Blogs > Five things we learned from Money20/20 Europe
14 junio –

Five things we learned from Money20/20 Europe

Money20/20 Europe was a busy one for the Pismo team, and we left the show with some interesting takeaways

Alexander Hamilton

Pismo attended Money20/20 Europe this month and made a splash at our first major European event. If it wasn’t our eye-catching booth and colours, it was the insights gleaned and connections established with fellow fintech enthusiasts.

After a few years away, this was the first Money20/20 Europe to be entirely in-person, and it came back with a bang. Pismo attended a handful of discussions and panels over a few days at the show, and we’ve come away with a series of exciting learnings.

1. The UK’s first digital CBDC is set to launch in 2024

On the third day of the show, members of the UK government, the house of lords, and parliament gathered on the main stage to talk about launching a new central bank digital currency (CBDC) in the country.

Named the Digital Sterling (or dSterling for short), the digital currency is planned to be a way to improve financial inclusion, customer experience, and interoperability between banks and users.

Kunal Jhanji, Partner at Boston Consulting Group, says there has been a lack of proper global infrastructure to speed up the launch of CBDCs. “The potential of a retail CBDC is immense,” he adds.

2. Cryptocurrency remains an industry hot-button topic

With cryptocurrency prices fluctuating, a lot of focus among delegates, speakers, and experts was reserved for the future of digital money. Almost every panel touched upon the role cryptocurrency can or cannot play in the financial services industry.

Starling Bank CEO, Anne Boden, decried cryptocurrency. In her world, customers are being scammed more than they are getting used out of the coins. “We are spending far more time protecting them,” she says.

3. Omnichannel banking needs proper infrastructure to succeed

While omnichannel banking has come a long way, some delegates and speakers felt that consistent customer experience is still a problem.

Charith Mendis, Banking Lead at Amazon Web Services, asks why customers can’t walk into a branch and pick up where they left off online with a chatbot. He likens it to a decade ago, when he couldn’t buy shoes online and then return them in-store.

Marc Massar, CIO for Channels Transformation at HSBC, also weighed in on the subject. Customers will want the same information, user experience, and ease of use across ATMs, help functions, and mobile apps.

It’s important, the two men agreed, that processes in the back end must be looked at with the customer’s viewpoint in mind.

4. Neobanks can still learn lessons from traditional institutions

The “challenger bank vs legacy bank” narrative has been challenged recently. Judging by the tone of the panel sessions at Money20/20, the focus has shifted entirely towards one of conciliation and cooperation.

Andrew Ellis, CEO of Mettle, spoke at the show. Established banks have “been there and done it,” he says, and have experience dealing with problems large and small. Yorick Naeff, CEO of Bux, reckons mistakes made in the past by older banks can become examples for newer entrants.

Kahina van Dyke, Global Head of Digital Channels at Standard Chartered, was of the opinion that some fintechs fail to do “the basic stuff” and that there are still some harsh lessons to be learned.

Did you miss out on meeting Pismo at Money20/20 Europe? Or want to speak to us about the show or how our solutions can help you create innovative banking and payments products?
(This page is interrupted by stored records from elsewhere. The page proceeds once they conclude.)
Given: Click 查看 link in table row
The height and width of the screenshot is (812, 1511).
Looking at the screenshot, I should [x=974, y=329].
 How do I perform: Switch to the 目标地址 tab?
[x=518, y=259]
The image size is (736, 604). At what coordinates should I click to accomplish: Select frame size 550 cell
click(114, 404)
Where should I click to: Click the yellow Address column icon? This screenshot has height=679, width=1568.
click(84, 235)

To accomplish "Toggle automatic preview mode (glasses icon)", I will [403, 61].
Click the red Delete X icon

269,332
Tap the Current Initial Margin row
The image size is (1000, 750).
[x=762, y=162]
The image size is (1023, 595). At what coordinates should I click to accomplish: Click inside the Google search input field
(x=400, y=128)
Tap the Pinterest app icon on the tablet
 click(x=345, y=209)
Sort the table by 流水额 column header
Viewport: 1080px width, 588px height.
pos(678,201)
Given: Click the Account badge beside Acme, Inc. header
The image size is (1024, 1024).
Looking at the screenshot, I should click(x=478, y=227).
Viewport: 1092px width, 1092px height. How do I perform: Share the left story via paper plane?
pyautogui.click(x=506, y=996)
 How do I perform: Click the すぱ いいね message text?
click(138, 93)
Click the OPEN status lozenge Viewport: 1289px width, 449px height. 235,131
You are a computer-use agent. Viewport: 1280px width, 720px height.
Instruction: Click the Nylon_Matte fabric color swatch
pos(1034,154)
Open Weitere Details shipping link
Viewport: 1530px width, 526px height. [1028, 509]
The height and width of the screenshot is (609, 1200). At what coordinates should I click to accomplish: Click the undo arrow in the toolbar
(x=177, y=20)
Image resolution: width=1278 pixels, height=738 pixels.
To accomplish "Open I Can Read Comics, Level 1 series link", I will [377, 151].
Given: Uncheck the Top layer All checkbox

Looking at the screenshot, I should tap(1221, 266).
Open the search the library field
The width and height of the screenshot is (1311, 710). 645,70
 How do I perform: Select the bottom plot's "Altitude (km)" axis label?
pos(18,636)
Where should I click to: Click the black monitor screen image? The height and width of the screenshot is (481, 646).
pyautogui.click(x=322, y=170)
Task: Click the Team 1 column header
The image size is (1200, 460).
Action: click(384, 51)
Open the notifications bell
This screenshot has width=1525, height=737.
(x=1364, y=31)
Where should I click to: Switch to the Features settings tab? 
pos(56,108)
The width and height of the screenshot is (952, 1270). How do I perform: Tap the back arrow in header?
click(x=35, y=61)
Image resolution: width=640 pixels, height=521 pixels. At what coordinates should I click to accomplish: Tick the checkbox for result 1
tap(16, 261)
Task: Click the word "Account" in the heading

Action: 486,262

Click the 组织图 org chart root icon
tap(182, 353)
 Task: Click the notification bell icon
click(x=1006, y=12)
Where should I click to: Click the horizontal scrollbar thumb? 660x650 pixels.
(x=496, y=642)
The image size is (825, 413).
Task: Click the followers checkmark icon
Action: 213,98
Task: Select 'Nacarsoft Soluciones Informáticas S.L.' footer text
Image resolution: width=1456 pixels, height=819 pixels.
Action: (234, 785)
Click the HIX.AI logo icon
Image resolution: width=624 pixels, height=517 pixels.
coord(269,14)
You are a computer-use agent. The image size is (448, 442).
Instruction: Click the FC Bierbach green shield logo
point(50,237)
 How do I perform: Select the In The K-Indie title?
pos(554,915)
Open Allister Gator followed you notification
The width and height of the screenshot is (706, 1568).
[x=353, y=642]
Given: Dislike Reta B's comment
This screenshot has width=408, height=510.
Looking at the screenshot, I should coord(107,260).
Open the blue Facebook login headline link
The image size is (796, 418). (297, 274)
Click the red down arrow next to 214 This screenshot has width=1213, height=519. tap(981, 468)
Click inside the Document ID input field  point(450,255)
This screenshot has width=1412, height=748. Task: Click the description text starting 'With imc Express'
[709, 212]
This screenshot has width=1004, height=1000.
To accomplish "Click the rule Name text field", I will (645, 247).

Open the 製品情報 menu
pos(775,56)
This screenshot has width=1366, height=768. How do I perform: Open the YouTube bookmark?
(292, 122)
Get in contact today.

5. There’s no replacement for in-person meetings and connections

Pismo made many valuable and interesting connections at the show. Some members of our team were busy across all three days of the show, fielding meetings and requests from interested executives, partners, and clients.

“Despite all the advances made in modern technology, there still isn’t a replacement for real human contact,” says Vishal Dalal, CEO for North America, Europe, and Asia at Pismo.

“We had time with every single client we wanted to connect with. Now, the challenge is taking this forward for the rest of the year and beyond.”